Supplied data
'''

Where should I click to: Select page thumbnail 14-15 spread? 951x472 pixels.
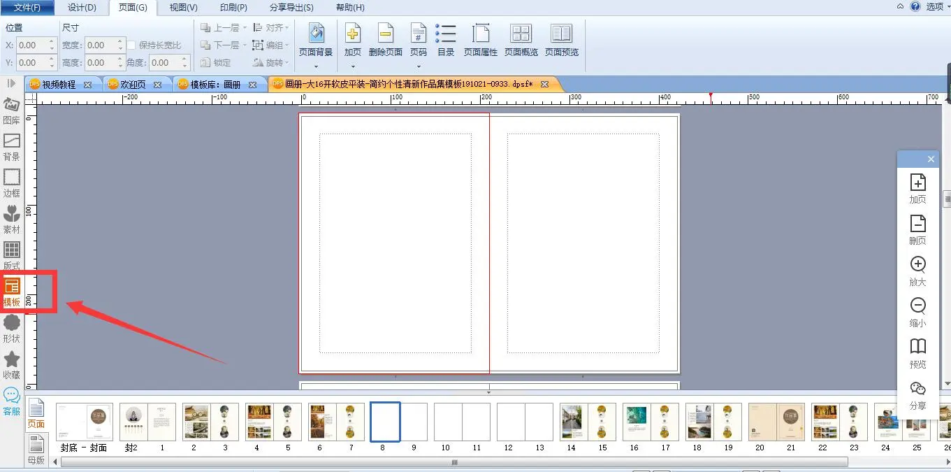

'''
'''

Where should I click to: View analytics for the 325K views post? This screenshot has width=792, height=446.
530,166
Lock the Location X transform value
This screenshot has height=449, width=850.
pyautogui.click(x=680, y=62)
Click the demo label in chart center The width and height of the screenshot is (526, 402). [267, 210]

'''

Work required
Of the entries above, transcribe exactly those lines that fall between the line containing "Lock the Location X transform value" and the line containing "Click the demo", together with those two lines.

Solution to this problem
Lock the Location X transform value
This screenshot has height=449, width=850.
pyautogui.click(x=680, y=62)
Click the demo label in chart center The width and height of the screenshot is (526, 402). [267, 210]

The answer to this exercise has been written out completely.